# What to do
Present the lines from the one containing "You are a computer-use agent. 594x330 pixels." through the last line as a Markdown table with the columns Row and Line, skipping blank lines and leaving the pictures out.

>> start Dataset extract

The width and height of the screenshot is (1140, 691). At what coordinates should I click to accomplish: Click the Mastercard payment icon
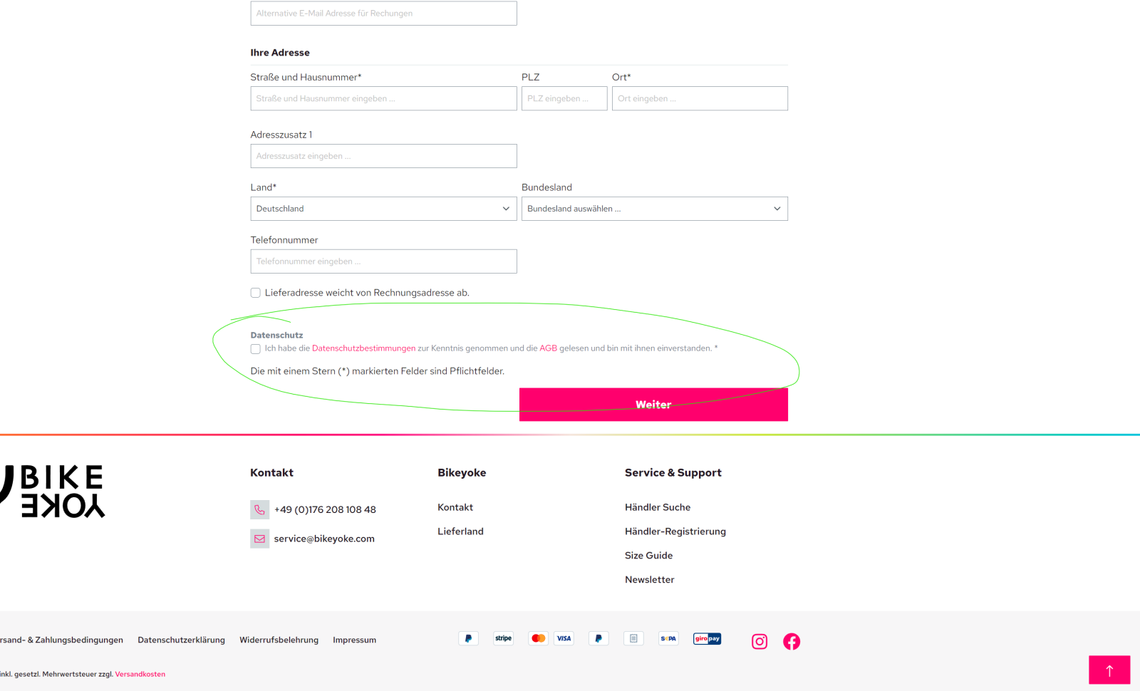538,638
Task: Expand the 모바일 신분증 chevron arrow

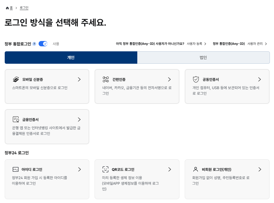Action: 79,79
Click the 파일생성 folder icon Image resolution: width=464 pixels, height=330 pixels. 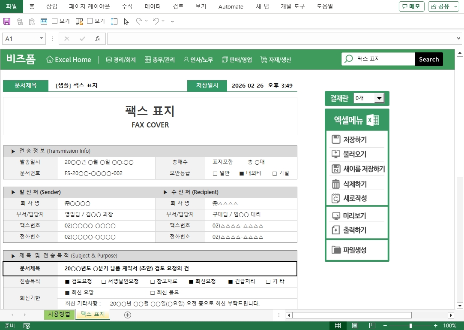[336, 250]
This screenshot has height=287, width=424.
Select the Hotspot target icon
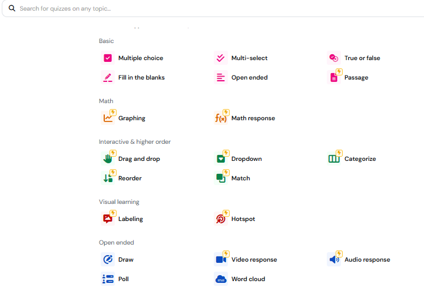tap(221, 219)
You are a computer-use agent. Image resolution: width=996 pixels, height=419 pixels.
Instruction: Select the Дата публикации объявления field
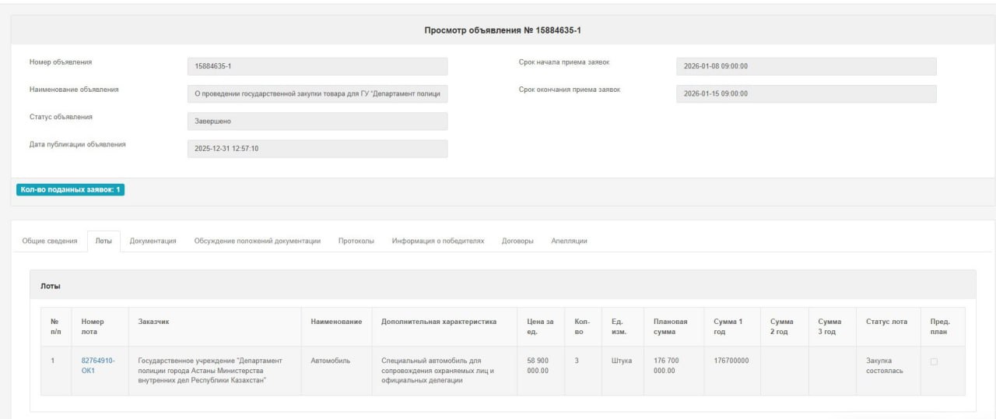click(x=317, y=149)
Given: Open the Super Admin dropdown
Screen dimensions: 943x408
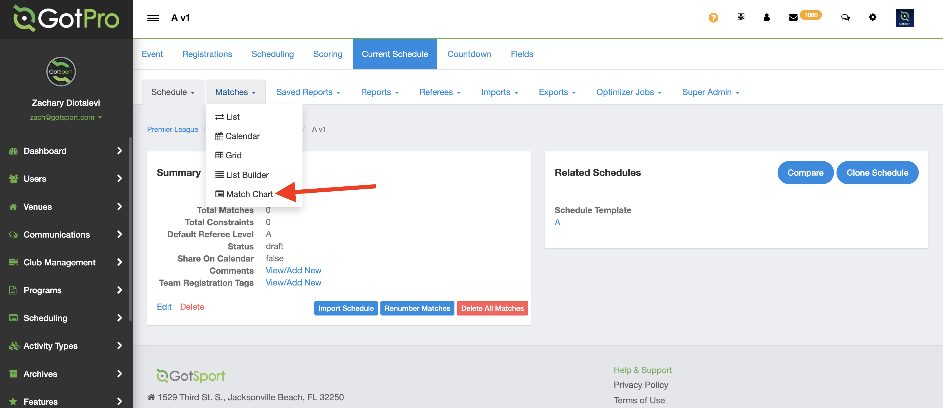Looking at the screenshot, I should [711, 92].
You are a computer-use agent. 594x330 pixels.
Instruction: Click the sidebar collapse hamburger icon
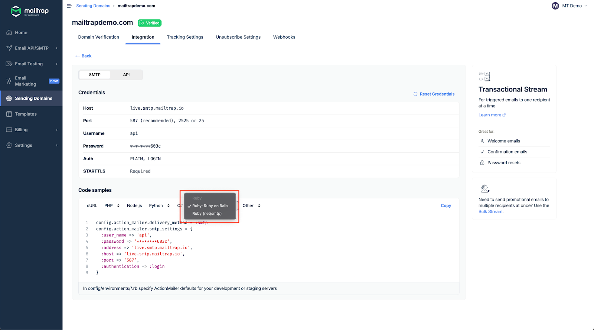(x=69, y=6)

>> end Dataset extract

# Solution to the exercise
| Row | Line |
|---|---|
| 1 | You are a computer-use agent. 594x330 pixels. |
| 2 | Instruction: Click the sidebar collapse hamburger icon |
| 3 | (x=69, y=6) |